Duncan Campbell
- Born: September 24, 1966 (age 59)
- Sport country: Scotland
- Professional: 1989–1994
- Highest ranking: 66 (1990/1991)
- Best ranking finish: Last 32 (x2)

= Duncan Campbell (snooker player) =

Scottish snooker player

Duncan Campbell (born 24 September 1966) is a Scottish former professional snooker player.

==Career==
Born in 1966, Campbell first experienced competitive snooker in the 1986 Scottish Amateur Championship, where Steve Muir beat him 9–3 in the final. During the 1988–89 season, he entered three WPBSA main tour qualifying events, reaching the final of Event 2 of the Pro Ticket Series, where Thai prospect James Wattana defeated him 5–1, and winning his match against Gary Filtness 5–2 in the Professional Play-offs to secure his place on tour.

Campbell's first season as a professional saw early exits in the Hong Kong Open to Les Dodd and in the Asian Open to John Rea; these were followed by second-round losses in the next four ranking events. In the 1990 European Open, he overcame Pat Houlihan and Dave Gilbert to reach the last 64, but was beaten there 5–4 by John Virgo.

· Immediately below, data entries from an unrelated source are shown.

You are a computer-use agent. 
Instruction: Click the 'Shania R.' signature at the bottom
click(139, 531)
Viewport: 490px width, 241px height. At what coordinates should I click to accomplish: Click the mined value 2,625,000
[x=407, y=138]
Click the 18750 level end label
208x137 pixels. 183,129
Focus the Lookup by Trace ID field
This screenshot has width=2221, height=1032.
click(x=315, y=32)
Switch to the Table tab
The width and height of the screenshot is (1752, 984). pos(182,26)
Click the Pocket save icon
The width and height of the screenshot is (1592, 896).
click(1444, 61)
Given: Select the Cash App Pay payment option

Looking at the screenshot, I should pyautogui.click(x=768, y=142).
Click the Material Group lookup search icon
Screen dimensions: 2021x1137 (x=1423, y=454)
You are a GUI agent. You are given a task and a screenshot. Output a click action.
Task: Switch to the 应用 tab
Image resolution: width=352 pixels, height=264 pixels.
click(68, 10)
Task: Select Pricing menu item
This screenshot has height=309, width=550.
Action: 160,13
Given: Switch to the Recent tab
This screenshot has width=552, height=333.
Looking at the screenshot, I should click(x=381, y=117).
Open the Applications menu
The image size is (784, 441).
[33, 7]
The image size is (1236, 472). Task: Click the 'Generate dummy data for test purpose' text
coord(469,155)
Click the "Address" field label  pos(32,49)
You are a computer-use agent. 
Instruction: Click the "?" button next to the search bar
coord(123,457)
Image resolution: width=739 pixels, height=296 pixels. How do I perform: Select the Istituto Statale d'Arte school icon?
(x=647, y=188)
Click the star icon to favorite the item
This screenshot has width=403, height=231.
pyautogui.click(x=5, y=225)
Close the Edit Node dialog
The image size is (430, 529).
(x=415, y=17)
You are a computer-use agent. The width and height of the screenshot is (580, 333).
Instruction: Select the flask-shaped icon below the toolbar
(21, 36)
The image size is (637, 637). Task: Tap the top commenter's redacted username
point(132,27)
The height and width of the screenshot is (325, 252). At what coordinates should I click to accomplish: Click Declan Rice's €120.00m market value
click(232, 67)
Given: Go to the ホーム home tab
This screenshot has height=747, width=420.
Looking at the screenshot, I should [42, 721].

At the 1990 Dubai Classic, Campbell produced the best performance of his career, defeating Ken Owers, Craig Edwards and Tony Meo to reach the last 32, where he lost 3–5 to Jason Whittaker; he repeated this feat in that season's European Open, but again could progress no further, losing 2–5 to Steve James.

Campbell's ranking had improved to 66th for the 1990–91 season, but the next was poor, heralding only three wins from fourteen matches. Having lost all nine of his matches in 1992–93, he did not play professionally again; ranked 158th by that season's conclusion, Campbell was relegated from the tour in 1994.